SEC building with official seal

The Securities and Exchange Commission headquarters in Washington, D.C.

Joshua Roberts/Bloomberg

The amendments adopted by the SEC require registrants to provide a table disclosing specified executive compensation and financial performance measures for their five most recently completed fiscal years. With respect to the measures of performance, a registrant will be required to report its total shareholder return, the TSR of companies in the registrant’s peer group, its net income, and a financial performance measure chosen by the registrant. Using the information presented in the table, registrants will need to describe the relationships between the executive compensation actually paid and each of the performance measures, as well as the relationship between the registrant’s TSR and the TSR of its selected peer group.

“There’s a misnomer to say ‘actually paid’ because it’s not really based on what’s actually paid,” said Rittenhouse. “You’re taking on unvested equity awards, for example. You’re taking the increase in value from the end of the previous year through the end of this year, and putting that in the ‘actually paid’ bucket when in reality we know they may never pay.
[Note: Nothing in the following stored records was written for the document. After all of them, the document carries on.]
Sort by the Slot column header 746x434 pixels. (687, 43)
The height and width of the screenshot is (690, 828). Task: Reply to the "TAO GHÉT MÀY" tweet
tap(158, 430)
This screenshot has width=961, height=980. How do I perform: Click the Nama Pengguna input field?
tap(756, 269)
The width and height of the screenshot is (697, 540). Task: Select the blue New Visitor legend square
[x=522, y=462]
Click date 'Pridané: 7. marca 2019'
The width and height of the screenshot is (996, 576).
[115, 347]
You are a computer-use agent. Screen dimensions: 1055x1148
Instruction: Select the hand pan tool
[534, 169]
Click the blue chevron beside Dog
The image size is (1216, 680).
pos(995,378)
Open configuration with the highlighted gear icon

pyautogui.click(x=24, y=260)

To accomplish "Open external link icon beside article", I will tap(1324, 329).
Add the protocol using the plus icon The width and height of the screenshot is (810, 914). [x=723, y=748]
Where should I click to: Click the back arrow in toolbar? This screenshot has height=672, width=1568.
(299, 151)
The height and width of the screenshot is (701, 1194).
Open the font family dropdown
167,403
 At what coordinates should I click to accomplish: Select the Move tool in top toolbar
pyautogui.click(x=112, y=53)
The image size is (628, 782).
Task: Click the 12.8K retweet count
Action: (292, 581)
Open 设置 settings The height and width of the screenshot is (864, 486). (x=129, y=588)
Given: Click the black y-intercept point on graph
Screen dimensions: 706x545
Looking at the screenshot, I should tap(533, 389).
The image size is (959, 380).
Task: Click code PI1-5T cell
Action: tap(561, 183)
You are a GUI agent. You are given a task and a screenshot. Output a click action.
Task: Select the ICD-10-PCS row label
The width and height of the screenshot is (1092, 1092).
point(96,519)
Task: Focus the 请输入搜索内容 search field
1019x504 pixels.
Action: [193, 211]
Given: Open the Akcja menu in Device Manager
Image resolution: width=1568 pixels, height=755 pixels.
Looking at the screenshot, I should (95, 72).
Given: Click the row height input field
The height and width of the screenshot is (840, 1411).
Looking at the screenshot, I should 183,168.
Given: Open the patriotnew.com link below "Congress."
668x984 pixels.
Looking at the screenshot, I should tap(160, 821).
Maybe it’s an option that never goes in the money, or maybe it’s restricted stock that ends up forfeiting because you don’t hit the performance hurdles or maybe you leave before it’s over. I don’t think most companies have reported the amount paid in that way as it relates to the equity. It’s usually what was granted in the year for the summary table. If they’re doing their own lookback on pay versus performance, a lot of times companies will look at what actually vested in a year or was exercised with stock options.”

A registrant will also have to provide a list of three to seven financial performance measures that it determines are its most important performance measures for linking executive compensation actually paid to company performance. 

Accountants will need to keep their clients informed about the new requirements from the SEC.

“Keeping track of equity will be the biggest thing that’s going to be new for companies, like what is the change in value from one year to the next,” said Rittenhouse. “As companies are making this disclosure, it is their opportunity to tell a story because you have the required disclosures — your CEO and then the average of other named executive officers, and then you have shareholder return and net income. But then you also have these other company-selected measures so companies can really think about what behaviors they’re trying to drive, because maybe net income doesn’t really make sense. Maybe if you’re looking at net income, it’s not really telling the story that you want it to tell. Maybe you have some big operational metric that matters more. You opened a new factory or launched a new product so your net income was crushed in a given year, but operationally you met what you’re trying to get. That’s the big thing: thinking about what are those other measures that you want to disclose beyond just what’s in the table.”